■ Activity
The line containing "AGBs (243, 1957)", and every line after it to the end of the listing, should be repeated exactly; the pictures should not.

*** Material for this exercise ***

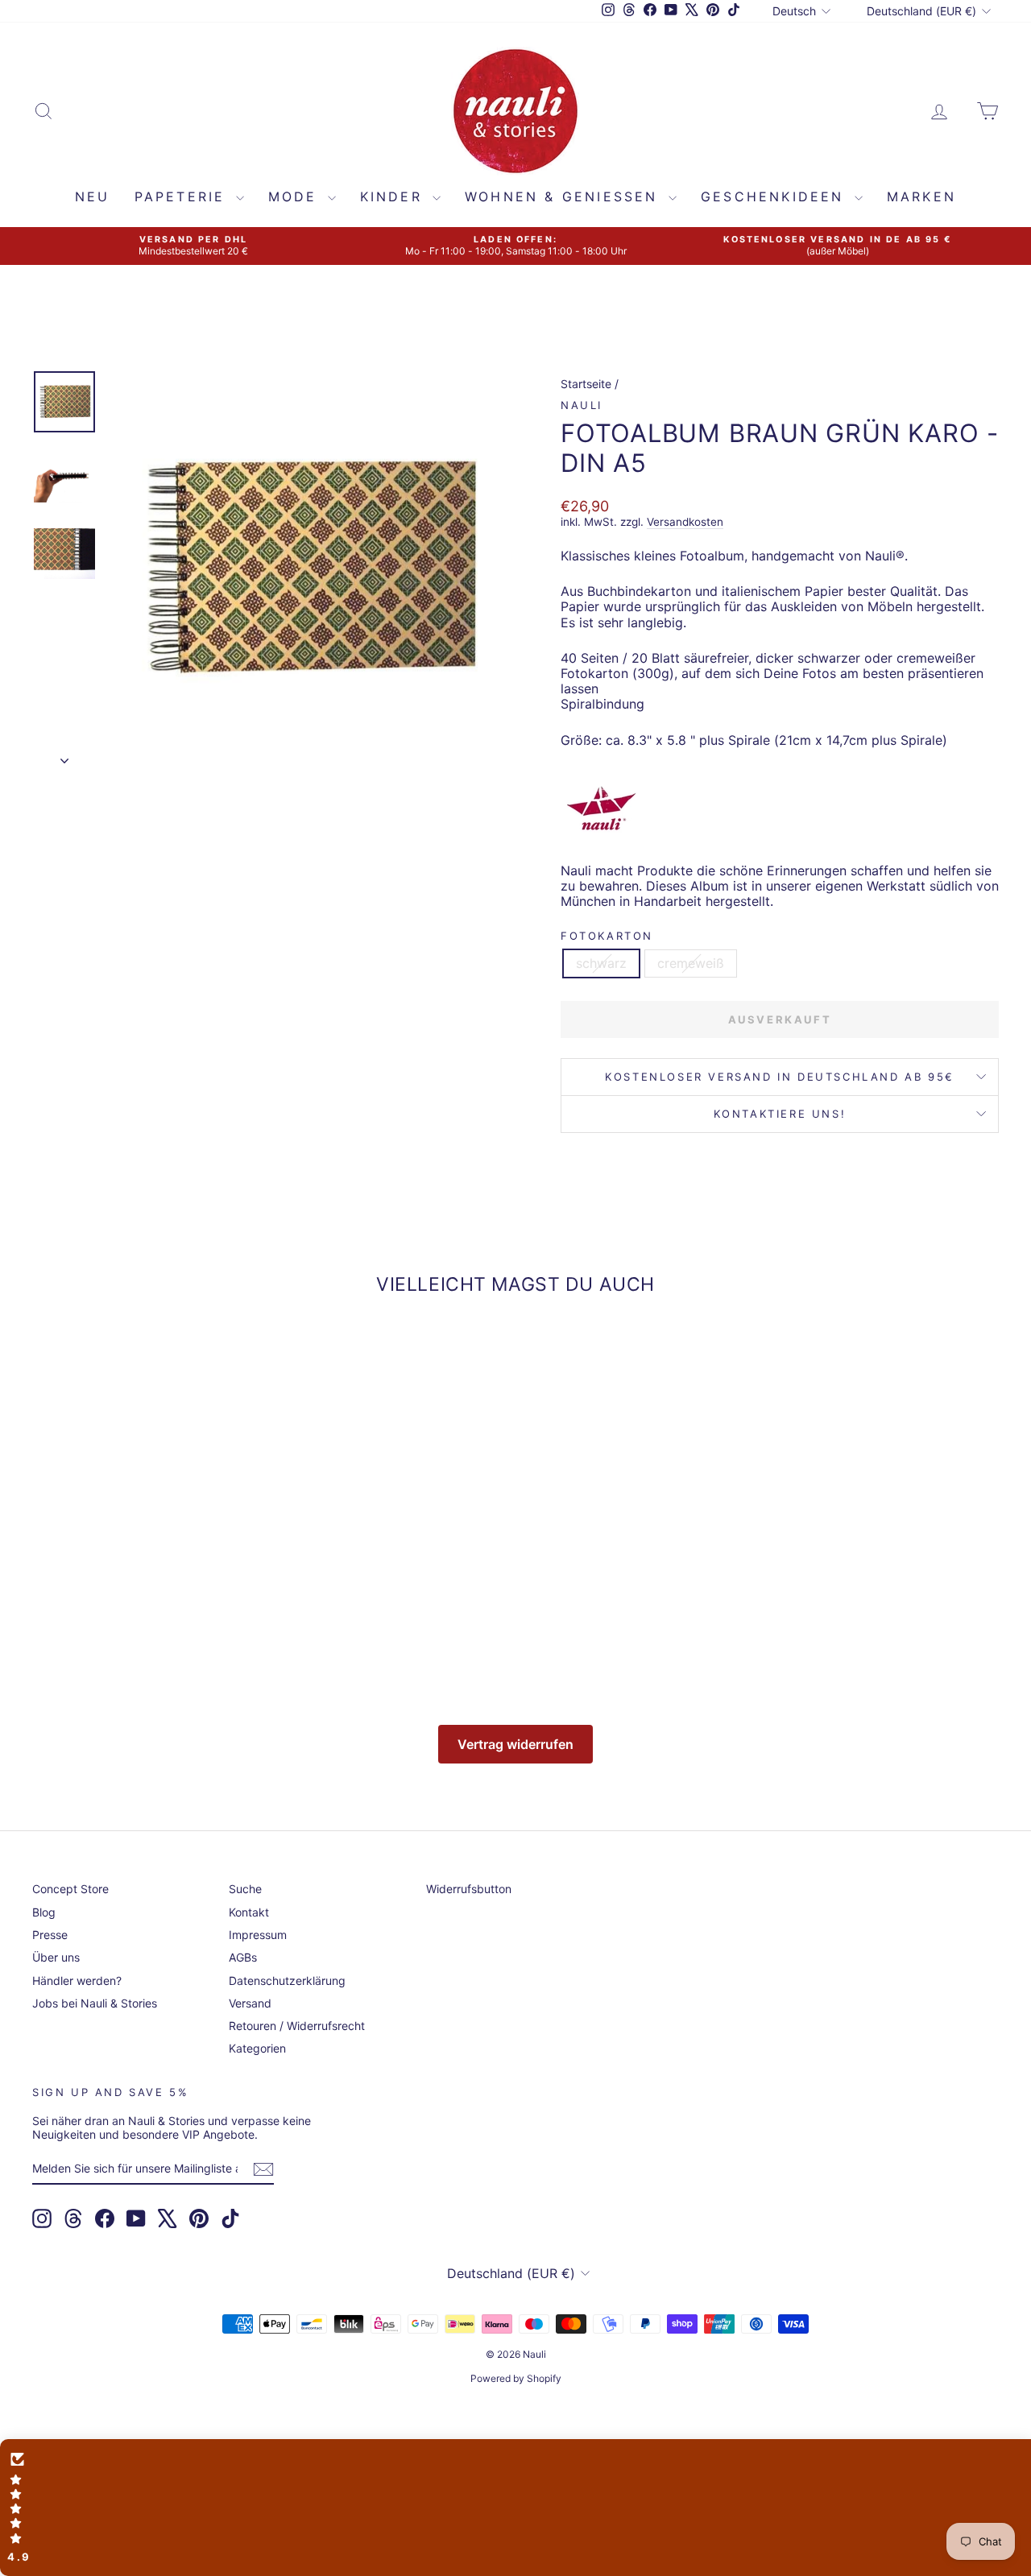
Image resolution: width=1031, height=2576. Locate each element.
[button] (515, 2507)
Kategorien (257, 2048)
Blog (44, 1912)
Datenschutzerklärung (287, 1980)
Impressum (258, 1934)
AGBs (243, 1957)
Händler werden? (77, 1980)
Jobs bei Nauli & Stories (94, 2003)
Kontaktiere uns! (780, 1113)
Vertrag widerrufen (515, 1744)
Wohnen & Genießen (565, 196)
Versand (250, 2003)
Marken (921, 196)
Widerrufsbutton (468, 1889)
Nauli (581, 405)
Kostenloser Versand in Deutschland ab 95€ (779, 1076)
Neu (92, 196)
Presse (50, 1934)
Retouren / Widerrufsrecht (297, 2025)
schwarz (601, 963)
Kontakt (249, 1912)
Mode (296, 196)
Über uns (56, 1957)
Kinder (394, 196)
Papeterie (183, 196)
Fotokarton (607, 936)
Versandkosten (685, 521)
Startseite (586, 384)
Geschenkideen (776, 196)
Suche (245, 1889)
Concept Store (70, 1889)
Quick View (146, 1547)
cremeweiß (690, 963)
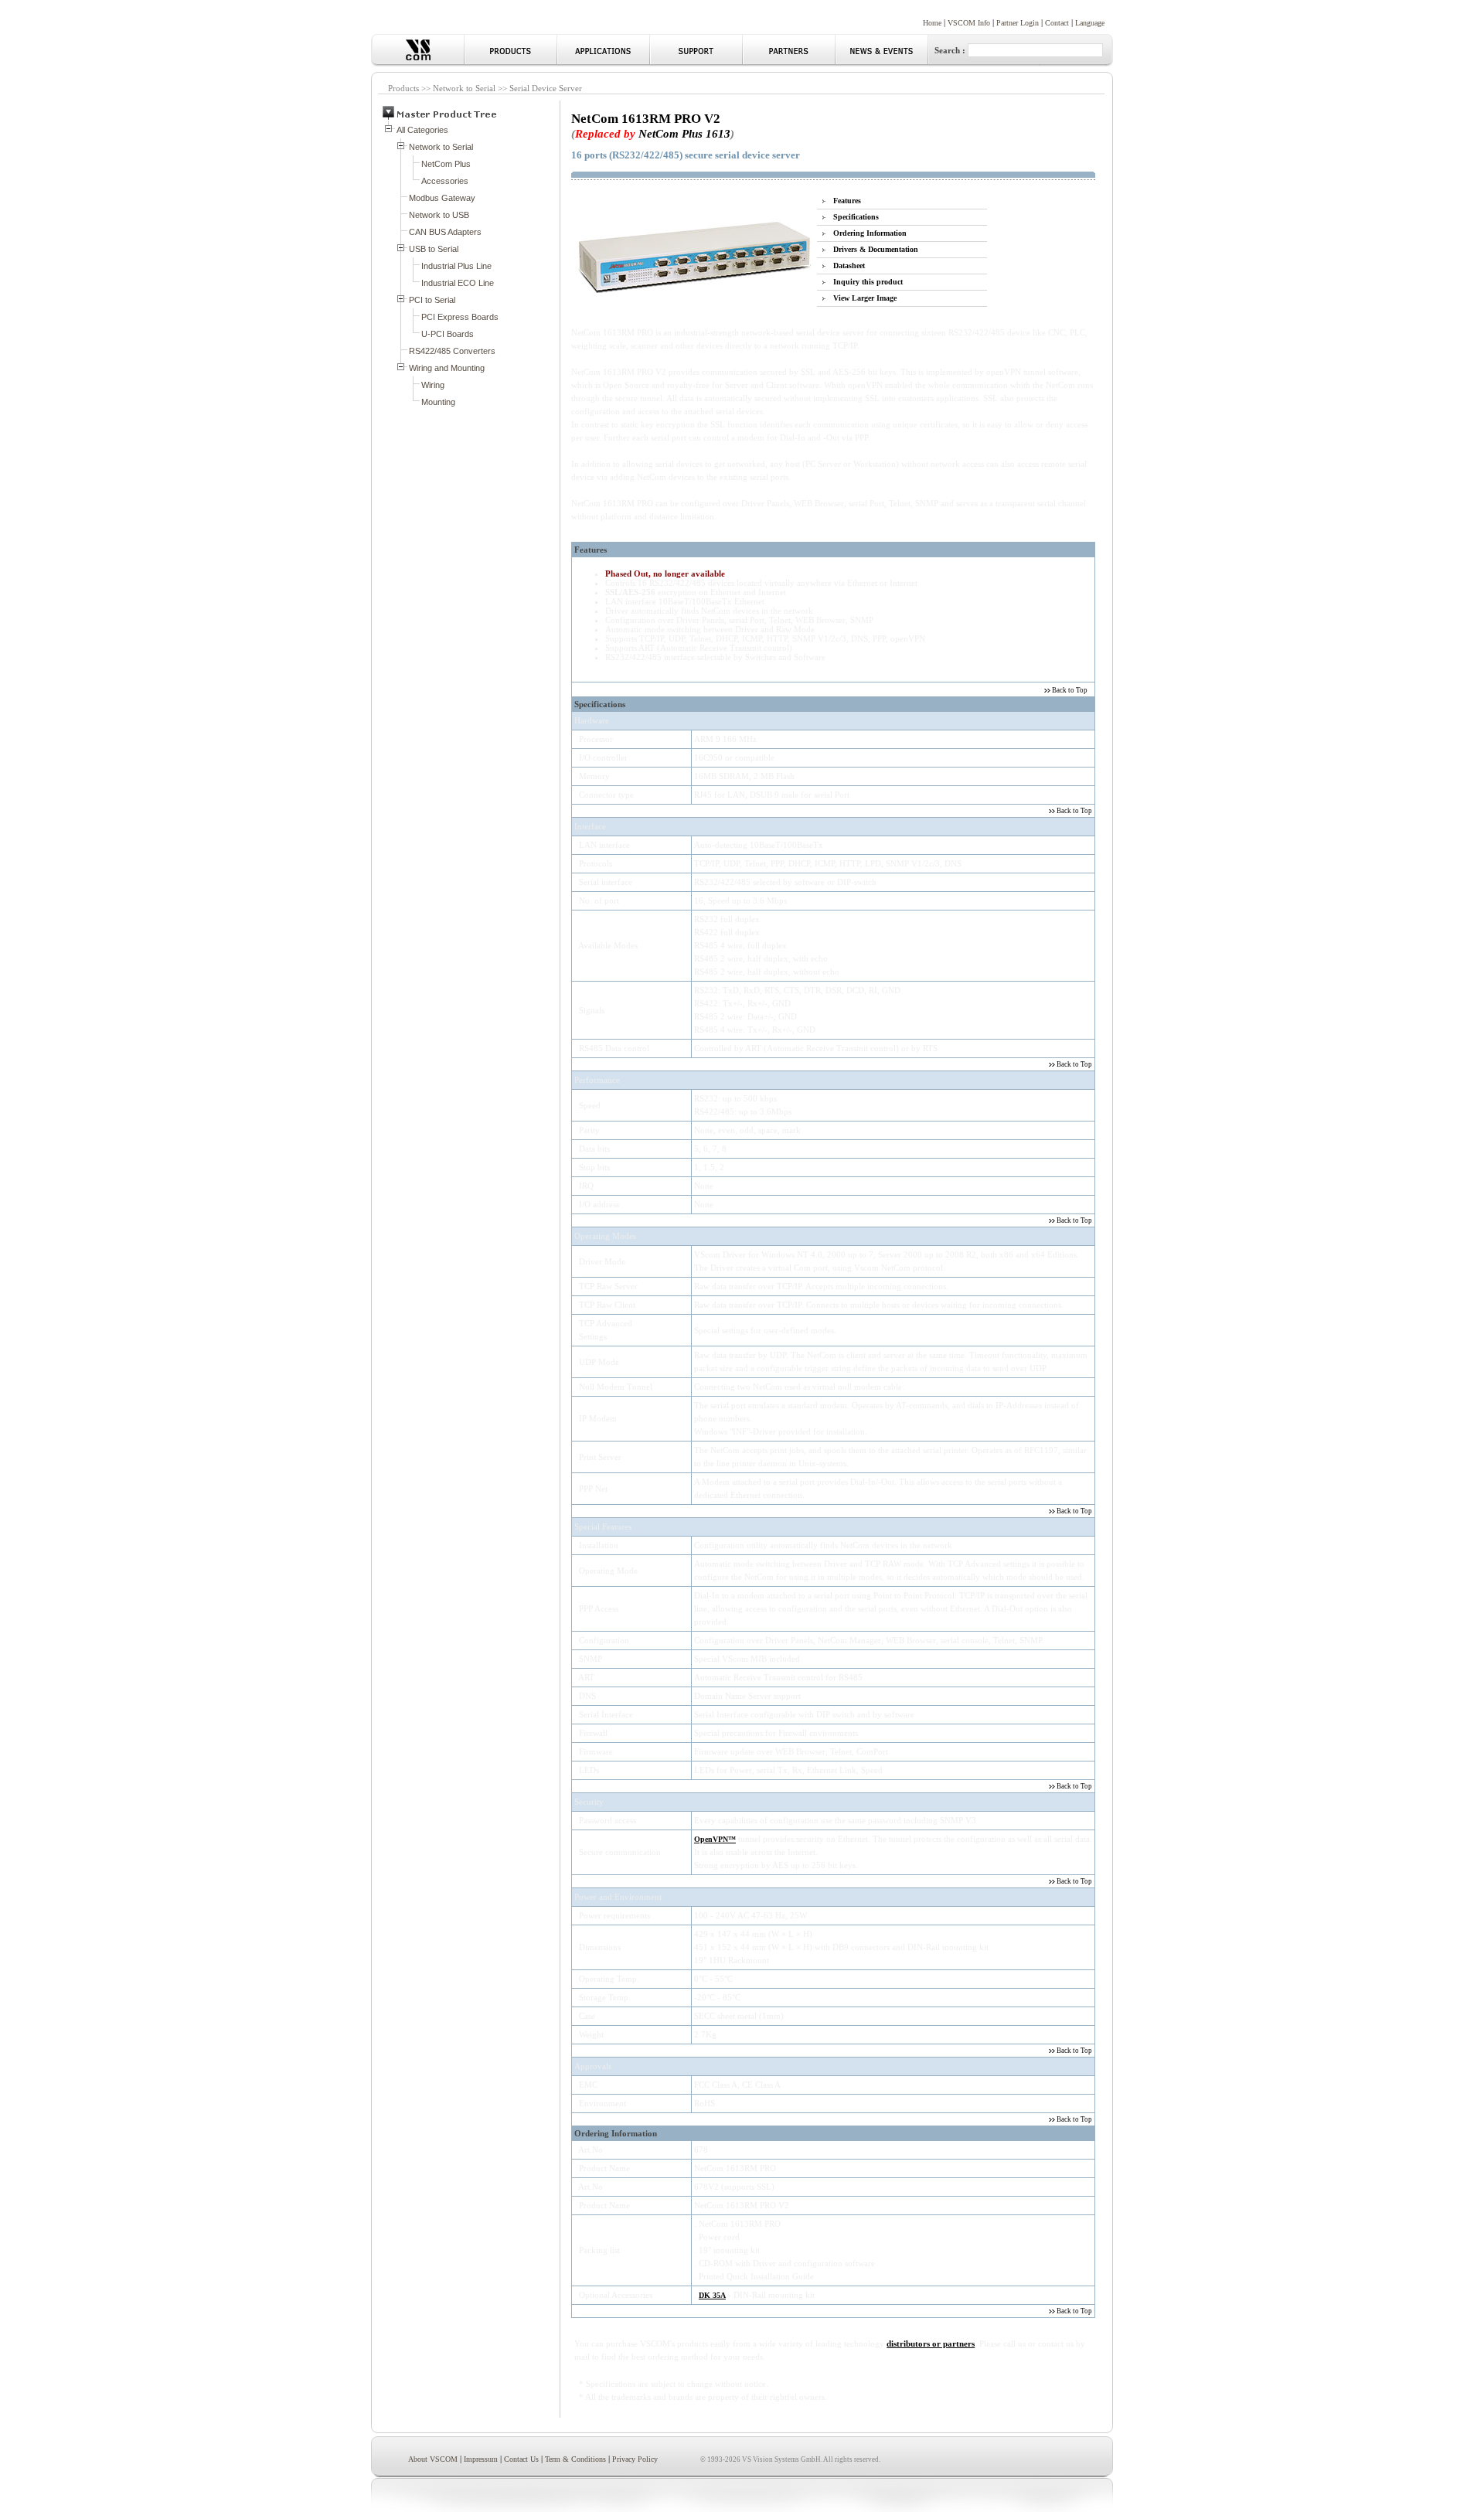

*** End of Material for this exercise ***

■ Completed task
AGBs (243, 1957)
Händler werden? (77, 1980)
Jobs bei Nauli & Stories (94, 2003)
Kontaktiere uns! (780, 1113)
Vertrag widerrufen (515, 1744)
Wohnen & Genießen (565, 196)
Versand (250, 2003)
Marken (921, 196)
Widerrufsbutton (468, 1889)
Nauli (581, 405)
Kostenloser Versand in Deutschland ab 95€ (779, 1076)
Neu (92, 196)
Presse (50, 1934)
Retouren / Widerrufsrecht (297, 2025)
schwarz (601, 963)
Kontakt (249, 1912)
Mode (296, 196)
Über uns (56, 1957)
Kinder (394, 196)
Papeterie (183, 196)
Fotokarton (607, 936)
Versandkosten (685, 521)
Startseite (586, 384)
Geschenkideen (776, 196)
Suche (245, 1889)
Concept Store (70, 1889)
Quick View (146, 1547)
cremeweiß (690, 963)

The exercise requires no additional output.